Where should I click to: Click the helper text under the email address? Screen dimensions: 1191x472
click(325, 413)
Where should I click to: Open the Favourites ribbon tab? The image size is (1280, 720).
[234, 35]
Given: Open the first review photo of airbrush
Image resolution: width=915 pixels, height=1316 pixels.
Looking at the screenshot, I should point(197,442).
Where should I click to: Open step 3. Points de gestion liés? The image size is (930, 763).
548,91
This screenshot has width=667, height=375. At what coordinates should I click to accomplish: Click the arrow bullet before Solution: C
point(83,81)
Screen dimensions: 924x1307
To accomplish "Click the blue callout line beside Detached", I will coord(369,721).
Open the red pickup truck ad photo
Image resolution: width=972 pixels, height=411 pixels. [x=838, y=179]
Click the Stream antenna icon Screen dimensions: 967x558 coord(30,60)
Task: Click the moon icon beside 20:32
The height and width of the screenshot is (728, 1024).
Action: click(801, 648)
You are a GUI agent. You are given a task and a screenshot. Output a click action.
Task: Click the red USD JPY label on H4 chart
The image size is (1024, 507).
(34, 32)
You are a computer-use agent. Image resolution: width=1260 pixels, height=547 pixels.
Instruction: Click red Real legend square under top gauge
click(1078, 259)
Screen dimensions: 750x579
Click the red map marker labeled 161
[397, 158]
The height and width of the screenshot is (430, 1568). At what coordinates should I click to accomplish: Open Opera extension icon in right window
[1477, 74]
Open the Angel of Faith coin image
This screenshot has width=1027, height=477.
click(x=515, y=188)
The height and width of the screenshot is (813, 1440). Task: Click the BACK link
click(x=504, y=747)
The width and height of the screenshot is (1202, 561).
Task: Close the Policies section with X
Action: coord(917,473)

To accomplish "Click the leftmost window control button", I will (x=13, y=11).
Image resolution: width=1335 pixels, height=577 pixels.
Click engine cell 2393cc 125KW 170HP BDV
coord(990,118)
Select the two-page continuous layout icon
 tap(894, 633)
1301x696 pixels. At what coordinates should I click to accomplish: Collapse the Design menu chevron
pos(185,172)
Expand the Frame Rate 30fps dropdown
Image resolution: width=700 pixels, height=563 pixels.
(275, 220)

========

## Work required:
As the answer, set down only the lines from the data above between the one holding "Open the Angel of Faith coin image" and the one holding "Image resolution: width=1335", inclusive, exactly as they read.

## Task output:
Open the Angel of Faith coin image
This screenshot has width=1027, height=477.
click(x=515, y=188)
The height and width of the screenshot is (813, 1440). Task: Click the BACK link
click(x=504, y=747)
The width and height of the screenshot is (1202, 561).
Task: Close the Policies section with X
Action: coord(917,473)

To accomplish "Click the leftmost window control button", I will (x=13, y=11).
Image resolution: width=1335 pixels, height=577 pixels.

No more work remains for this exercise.